## WHAT TO WORK ON
Change "Where should I click to" to "Where do I click to" in every item below and keep all other text the same.

[Entries on where items appear]

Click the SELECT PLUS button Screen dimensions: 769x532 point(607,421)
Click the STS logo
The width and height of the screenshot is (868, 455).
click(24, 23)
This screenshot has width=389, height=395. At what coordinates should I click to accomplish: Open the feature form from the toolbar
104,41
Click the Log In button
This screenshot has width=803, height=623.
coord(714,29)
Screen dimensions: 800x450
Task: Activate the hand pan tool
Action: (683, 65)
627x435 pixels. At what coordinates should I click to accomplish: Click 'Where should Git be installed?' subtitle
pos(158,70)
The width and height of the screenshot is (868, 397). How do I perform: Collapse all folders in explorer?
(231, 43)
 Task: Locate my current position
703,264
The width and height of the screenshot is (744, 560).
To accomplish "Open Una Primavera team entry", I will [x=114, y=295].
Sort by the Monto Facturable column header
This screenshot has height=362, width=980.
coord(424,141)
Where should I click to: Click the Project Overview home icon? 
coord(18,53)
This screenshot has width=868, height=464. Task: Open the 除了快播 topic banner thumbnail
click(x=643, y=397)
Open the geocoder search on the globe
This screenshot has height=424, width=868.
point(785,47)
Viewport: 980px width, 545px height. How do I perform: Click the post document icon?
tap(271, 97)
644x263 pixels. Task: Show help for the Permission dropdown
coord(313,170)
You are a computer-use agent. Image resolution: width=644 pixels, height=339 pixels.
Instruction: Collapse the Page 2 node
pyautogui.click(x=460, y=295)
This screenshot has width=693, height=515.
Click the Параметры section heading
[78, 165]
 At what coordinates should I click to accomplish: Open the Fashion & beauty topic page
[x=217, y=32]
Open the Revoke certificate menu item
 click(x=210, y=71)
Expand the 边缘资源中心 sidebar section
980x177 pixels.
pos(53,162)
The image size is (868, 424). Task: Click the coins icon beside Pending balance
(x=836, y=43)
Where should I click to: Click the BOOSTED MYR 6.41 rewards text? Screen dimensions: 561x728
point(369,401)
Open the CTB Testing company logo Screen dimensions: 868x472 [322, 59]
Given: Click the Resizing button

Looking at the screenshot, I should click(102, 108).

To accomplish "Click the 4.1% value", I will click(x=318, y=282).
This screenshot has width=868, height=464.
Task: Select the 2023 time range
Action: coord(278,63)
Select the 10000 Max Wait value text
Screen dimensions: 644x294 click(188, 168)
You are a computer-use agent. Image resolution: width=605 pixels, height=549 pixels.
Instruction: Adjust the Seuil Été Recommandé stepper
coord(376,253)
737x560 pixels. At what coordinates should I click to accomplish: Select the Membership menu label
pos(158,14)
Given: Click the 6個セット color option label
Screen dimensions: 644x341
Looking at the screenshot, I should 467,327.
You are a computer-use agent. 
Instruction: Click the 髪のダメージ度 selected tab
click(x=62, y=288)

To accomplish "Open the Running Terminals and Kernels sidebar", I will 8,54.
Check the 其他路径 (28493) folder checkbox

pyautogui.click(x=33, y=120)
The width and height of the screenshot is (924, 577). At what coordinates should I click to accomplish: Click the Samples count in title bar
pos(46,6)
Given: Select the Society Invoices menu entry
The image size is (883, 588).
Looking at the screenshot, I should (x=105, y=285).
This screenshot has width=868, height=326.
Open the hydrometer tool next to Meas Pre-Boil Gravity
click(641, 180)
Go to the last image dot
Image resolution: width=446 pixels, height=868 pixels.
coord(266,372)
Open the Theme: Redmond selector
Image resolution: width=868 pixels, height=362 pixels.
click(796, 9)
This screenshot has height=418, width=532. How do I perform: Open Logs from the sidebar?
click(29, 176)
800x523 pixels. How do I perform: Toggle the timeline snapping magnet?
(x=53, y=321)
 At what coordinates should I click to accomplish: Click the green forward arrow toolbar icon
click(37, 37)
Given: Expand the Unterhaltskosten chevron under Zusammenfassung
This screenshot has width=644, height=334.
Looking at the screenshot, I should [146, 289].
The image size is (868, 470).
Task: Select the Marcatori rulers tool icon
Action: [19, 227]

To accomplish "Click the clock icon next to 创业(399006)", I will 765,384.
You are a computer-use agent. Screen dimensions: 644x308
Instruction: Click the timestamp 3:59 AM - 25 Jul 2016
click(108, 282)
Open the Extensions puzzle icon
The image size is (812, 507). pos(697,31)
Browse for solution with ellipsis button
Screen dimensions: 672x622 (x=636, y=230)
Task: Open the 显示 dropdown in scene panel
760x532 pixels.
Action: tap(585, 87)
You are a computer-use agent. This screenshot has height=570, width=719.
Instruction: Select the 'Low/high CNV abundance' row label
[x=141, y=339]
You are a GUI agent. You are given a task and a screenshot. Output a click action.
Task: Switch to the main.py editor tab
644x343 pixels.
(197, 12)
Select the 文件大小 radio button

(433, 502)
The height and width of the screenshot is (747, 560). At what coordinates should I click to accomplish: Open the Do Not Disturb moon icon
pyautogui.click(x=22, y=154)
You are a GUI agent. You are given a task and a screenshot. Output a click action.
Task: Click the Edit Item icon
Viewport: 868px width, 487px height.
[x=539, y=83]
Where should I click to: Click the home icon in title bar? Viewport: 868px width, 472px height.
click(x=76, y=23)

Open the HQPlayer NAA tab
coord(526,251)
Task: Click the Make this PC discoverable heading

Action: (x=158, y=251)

## EXERCISE RESPONSE
Click the SELECT PLUS button Screen dimensions: 769x532 point(607,421)
Click the STS logo
The width and height of the screenshot is (868, 455).
click(24, 23)
This screenshot has width=389, height=395. At what coordinates should I click to accomplish: Open the feature form from the toolbar
104,41
Click the Log In button
This screenshot has width=803, height=623.
coord(714,29)
Screen dimensions: 800x450
Task: Activate the hand pan tool
Action: (683, 65)
627x435 pixels. At what coordinates should I click to accomplish: Click 'Where should Git be installed?' subtitle
pos(158,70)
The width and height of the screenshot is (868, 397). How do I perform: Collapse all folders in explorer?
(231, 43)
 Task: Locate my current position
703,264
The width and height of the screenshot is (744, 560).
To accomplish "Open Una Primavera team entry", I will [x=114, y=295].
Sort by the Monto Facturable column header
This screenshot has height=362, width=980.
coord(424,141)
Where do I click to: Click the Project Overview home icon? 
coord(18,53)
This screenshot has width=868, height=464. Task: Open the 除了快播 topic banner thumbnail
click(x=643, y=397)
Open the geocoder search on the globe
This screenshot has height=424, width=868.
point(785,47)
Viewport: 980px width, 545px height. How do I perform: Click the post document icon?
tap(271, 97)
644x263 pixels. Task: Show help for the Permission dropdown
coord(313,170)
You are a computer-use agent. Image resolution: width=644 pixels, height=339 pixels.
Instruction: Collapse the Page 2 node
pyautogui.click(x=460, y=295)
This screenshot has width=693, height=515.
Click the Параметры section heading
[78, 165]
 At what coordinates should I click to accomplish: Open the Fashion & beauty topic page
[x=217, y=32]
Open the Revoke certificate menu item
 click(x=210, y=71)
Expand the 边缘资源中心 sidebar section
980x177 pixels.
pos(53,162)
The image size is (868, 424). Task: Click the coins icon beside Pending balance
(x=836, y=43)
Where do I click to: Click the BOOSTED MYR 6.41 rewards text? Screen dimensions: 561x728
point(369,401)
Open the CTB Testing company logo Screen dimensions: 868x472 [322, 59]
Given: Click the Resizing button

Looking at the screenshot, I should click(102, 108).

To accomplish "Click the 4.1% value", I will click(x=318, y=282).
This screenshot has width=868, height=464.
Task: Select the 2023 time range
Action: coord(278,63)
Select the 10000 Max Wait value text
Screen dimensions: 644x294 click(188, 168)
You are a computer-use agent. Image resolution: width=605 pixels, height=549 pixels.
Instruction: Adjust the Seuil Été Recommandé stepper
coord(376,253)
737x560 pixels. At what coordinates should I click to accomplish: Select the Membership menu label
pos(158,14)
Given: Click the 6個セット color option label
Screen dimensions: 644x341
Looking at the screenshot, I should 467,327.
You are a computer-use agent. 
Instruction: Click the 髪のダメージ度 selected tab
click(x=62, y=288)

To accomplish "Open the Running Terminals and Kernels sidebar", I will 8,54.
Check the 其他路径 (28493) folder checkbox

pyautogui.click(x=33, y=120)
The width and height of the screenshot is (924, 577). At what coordinates should I click to accomplish: Click the Samples count in title bar
pos(46,6)
Given: Select the Society Invoices menu entry
The image size is (883, 588).
Looking at the screenshot, I should (x=105, y=285).
This screenshot has width=868, height=326.
Open the hydrometer tool next to Meas Pre-Boil Gravity
click(641, 180)
Go to the last image dot
Image resolution: width=446 pixels, height=868 pixels.
coord(266,372)
Open the Theme: Redmond selector
Image resolution: width=868 pixels, height=362 pixels.
click(796, 9)
This screenshot has height=418, width=532. How do I perform: Open Logs from the sidebar?
click(29, 176)
800x523 pixels. How do I perform: Toggle the timeline snapping magnet?
(x=53, y=321)
 At what coordinates should I click to accomplish: Click the green forward arrow toolbar icon
click(37, 37)
Given: Expand the Unterhaltskosten chevron under Zusammenfassung
This screenshot has width=644, height=334.
Looking at the screenshot, I should [146, 289].
The image size is (868, 470).
Task: Select the Marcatori rulers tool icon
Action: [19, 227]

To accomplish "Click the clock icon next to 创业(399006)", I will 765,384.
You are a computer-use agent. Screen dimensions: 644x308
Instruction: Click the timestamp 3:59 AM - 25 Jul 2016
click(108, 282)
Open the Extensions puzzle icon
The image size is (812, 507). pos(697,31)
Browse for solution with ellipsis button
Screen dimensions: 672x622 (x=636, y=230)
Task: Open the 显示 dropdown in scene panel
760x532 pixels.
Action: tap(585, 87)
You are a computer-use agent. This screenshot has height=570, width=719.
Instruction: Select the 'Low/high CNV abundance' row label
[x=141, y=339]
You are a GUI agent. You are given a task and a screenshot. Output a click action.
Task: Switch to the main.py editor tab
644x343 pixels.
(197, 12)
Select the 文件大小 radio button

(433, 502)
The height and width of the screenshot is (747, 560). At what coordinates should I click to accomplish: Open the Do Not Disturb moon icon
pyautogui.click(x=22, y=154)
You are a GUI agent. You are given a task and a screenshot. Output a click action.
Task: Click the Edit Item icon
Viewport: 868px width, 487px height.
[x=539, y=83]
Where do I click to: Click the home icon in title bar? Viewport: 868px width, 472px height.
click(x=76, y=23)

Open the HQPlayer NAA tab
coord(526,251)
Task: Click the Make this PC discoverable heading

Action: (x=158, y=251)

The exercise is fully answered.